在一些实施方案中,所述重链可变区具有:如SEQ ID NO:3所示的CDR1、如SEQ IDNO:6所示的CDR2和如SEQ ID NO:9所示的CDR3。
在一些实施方案中,所述重链可变区具有:如SEQ ID NO:4所示的CDR1、如SEQ IDNO:7所示的CDR2和如SEQ ID NO:10所示的CDR3。
在一些实施方案中,所述重链可变区具有:如SEQ ID NO:5所示的CDR1、如SEQ IDNO:8所示的CDR2和如SEQ ID NO:11所示的CDR3。
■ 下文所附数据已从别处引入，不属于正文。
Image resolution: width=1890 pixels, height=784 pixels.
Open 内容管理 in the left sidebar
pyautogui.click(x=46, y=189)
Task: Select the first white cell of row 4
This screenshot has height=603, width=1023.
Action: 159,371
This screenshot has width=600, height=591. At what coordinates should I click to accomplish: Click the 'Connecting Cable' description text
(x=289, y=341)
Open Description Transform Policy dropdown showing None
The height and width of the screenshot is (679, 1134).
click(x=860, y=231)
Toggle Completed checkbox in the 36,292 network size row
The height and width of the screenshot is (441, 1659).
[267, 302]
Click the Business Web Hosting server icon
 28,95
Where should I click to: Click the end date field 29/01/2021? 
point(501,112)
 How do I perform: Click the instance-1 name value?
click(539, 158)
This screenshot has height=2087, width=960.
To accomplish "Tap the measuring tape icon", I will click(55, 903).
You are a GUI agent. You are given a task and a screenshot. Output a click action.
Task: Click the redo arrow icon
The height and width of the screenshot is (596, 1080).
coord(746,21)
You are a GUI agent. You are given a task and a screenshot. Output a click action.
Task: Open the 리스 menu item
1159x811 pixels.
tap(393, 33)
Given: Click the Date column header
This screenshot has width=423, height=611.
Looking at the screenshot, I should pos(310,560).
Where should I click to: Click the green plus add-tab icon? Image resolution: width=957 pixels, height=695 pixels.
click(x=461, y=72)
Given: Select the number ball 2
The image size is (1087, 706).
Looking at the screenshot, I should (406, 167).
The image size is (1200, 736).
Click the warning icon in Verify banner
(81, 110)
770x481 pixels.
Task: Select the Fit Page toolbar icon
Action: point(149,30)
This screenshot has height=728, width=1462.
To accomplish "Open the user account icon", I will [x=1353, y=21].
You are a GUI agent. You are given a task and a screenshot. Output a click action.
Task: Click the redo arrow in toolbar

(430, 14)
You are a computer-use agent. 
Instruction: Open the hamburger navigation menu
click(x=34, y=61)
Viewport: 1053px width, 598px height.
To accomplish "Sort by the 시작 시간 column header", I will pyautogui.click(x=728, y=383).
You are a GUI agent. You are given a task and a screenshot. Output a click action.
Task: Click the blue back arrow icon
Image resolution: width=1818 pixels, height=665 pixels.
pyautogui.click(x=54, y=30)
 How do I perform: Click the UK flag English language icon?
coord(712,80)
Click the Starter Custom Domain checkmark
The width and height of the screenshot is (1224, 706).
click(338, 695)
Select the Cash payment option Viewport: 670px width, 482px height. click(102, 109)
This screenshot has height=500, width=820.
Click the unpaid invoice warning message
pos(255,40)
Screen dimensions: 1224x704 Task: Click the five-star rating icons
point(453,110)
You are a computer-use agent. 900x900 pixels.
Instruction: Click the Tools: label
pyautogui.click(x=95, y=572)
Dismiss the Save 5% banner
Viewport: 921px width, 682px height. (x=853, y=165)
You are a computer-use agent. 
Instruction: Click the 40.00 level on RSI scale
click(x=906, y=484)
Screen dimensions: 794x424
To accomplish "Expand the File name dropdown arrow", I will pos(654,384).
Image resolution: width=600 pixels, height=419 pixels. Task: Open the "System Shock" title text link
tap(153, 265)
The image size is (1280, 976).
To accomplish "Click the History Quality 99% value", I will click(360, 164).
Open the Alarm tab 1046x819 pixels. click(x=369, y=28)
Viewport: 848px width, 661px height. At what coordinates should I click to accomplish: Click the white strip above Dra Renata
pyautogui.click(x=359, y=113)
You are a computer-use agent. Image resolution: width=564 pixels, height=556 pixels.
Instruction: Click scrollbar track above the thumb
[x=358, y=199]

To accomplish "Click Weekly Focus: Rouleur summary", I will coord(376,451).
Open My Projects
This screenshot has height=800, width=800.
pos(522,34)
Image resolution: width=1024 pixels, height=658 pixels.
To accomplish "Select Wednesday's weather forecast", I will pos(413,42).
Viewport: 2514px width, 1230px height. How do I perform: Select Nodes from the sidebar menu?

在一些实施方案中,所述重链可变区具有:如SEQ ID NO:12所示的氨基酸序列,或与SEQ ID NO:12具有至少85%、至少86%、至少87%、至少88%、至少89%、至少90%、至少91%、至少92%、至少93%、至少94%、至少95%、至少96%、至少97%、至少98%或至少99%序列一致性的氨基酸序列。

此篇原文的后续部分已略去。